I have no figures on just the IT firms. But the IT firms are embedded within the broader economic environment that makes the sources of growth a concerted effort of policy makers. The literature seems to highlight the following points about the sources of growth.
1. Dismantling of domestic regulation in the 1980s.
2. Movement from import-substitution to export competitiveness policies, which finance imports through exports gains.
3. Maintaining expenditure on human capital—health, education, and rural developments.
4. Policies targeting economic growth and the reduction of poverty, emphasizing employment over capital formation that dominated the older planning models.
5. Financial liberation that has allowed corporations to raise capital from abroad. According to A. Singh 1995 technical paper no. 2 of the World Bank, the average Indian corporation raised approximately 60 or their long-term capital externally. I attach the figures below.
There are many sectors contributed to the economic growth of Indian Economy. IT is of course, one of the main sectors with annual revenue of over USD 200b (NASSCOM, 2012). Other sectors like manufacturing, agriculture, telecomm, healthcare, iron and steel, and infrastructure sectors are also equal contributors to the economic growth of the country.
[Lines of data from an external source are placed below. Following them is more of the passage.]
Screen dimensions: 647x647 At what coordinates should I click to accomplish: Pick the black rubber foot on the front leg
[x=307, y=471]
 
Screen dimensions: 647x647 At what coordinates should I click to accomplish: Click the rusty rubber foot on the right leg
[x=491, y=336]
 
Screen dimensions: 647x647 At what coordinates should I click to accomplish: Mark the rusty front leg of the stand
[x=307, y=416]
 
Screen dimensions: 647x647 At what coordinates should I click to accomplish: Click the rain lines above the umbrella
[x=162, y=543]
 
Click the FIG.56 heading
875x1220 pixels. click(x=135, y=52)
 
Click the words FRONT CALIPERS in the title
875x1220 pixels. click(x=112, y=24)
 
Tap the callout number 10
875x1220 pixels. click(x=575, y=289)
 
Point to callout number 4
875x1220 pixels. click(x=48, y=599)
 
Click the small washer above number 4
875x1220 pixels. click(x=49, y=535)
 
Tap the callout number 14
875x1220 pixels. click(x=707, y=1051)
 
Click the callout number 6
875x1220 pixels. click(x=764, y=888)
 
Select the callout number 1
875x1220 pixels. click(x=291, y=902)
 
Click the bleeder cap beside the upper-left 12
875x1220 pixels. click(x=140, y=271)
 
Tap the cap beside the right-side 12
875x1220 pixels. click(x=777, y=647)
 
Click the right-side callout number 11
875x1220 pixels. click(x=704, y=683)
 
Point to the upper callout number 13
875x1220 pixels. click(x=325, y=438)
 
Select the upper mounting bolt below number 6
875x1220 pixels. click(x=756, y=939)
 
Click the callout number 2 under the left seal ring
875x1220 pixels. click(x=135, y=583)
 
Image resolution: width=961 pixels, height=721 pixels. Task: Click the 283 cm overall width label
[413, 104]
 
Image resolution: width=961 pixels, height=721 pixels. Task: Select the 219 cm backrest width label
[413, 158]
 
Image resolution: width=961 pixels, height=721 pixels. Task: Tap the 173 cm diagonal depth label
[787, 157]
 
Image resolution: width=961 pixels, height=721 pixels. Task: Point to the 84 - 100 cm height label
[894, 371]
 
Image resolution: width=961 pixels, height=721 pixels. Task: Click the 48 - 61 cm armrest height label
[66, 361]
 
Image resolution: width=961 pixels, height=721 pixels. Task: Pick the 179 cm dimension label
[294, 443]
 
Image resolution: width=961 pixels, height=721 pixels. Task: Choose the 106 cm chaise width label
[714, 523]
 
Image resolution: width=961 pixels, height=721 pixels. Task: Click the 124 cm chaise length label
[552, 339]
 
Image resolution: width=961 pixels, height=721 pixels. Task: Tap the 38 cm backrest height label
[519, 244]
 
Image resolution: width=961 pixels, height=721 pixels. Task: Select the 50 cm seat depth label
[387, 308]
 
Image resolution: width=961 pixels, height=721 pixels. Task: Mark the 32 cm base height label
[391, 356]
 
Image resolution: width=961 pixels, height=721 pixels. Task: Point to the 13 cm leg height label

It depends on what we understand under 'ecomomic growth' and what indicators we take into consideration. Economists are more likely to operate with the second order derivatives - i.e. pace of changes of a particular phenomena rather than focusing on absolute numbers. Above these we need also to contextualise our analysis, say - compare with a number of somewhat 'similar' cases. Taking all these into account, if you compare the pace of GDPpc growth in India and China you will see that in India the rate of GDPpc growth has been slightly increased between 1980/1990 and 2000/2011, while in China it has been remarkably increased - from 1.2 times in 1980/1990 to around 2.6 in 2000/2011. In absolute terms, in 1980 Inidia's GDPpc was almost 1.7 bigger than China's, but by 2011 GDPpc in China exceeded the one in India 2.3 times. The share of urban population in China increased more than twice - from 20.6% in 1982 to 52.6%, in 2012, while in India - only from 23.1% to 31.6%. By this, we'd better studying the factors that bring the development and economic growth in India down. And there is a number of papers that target this issue. One of the convensional reason is that India failed land reforms - and, unfortunately, this failure is hardly compensated by the governmental human capital investments.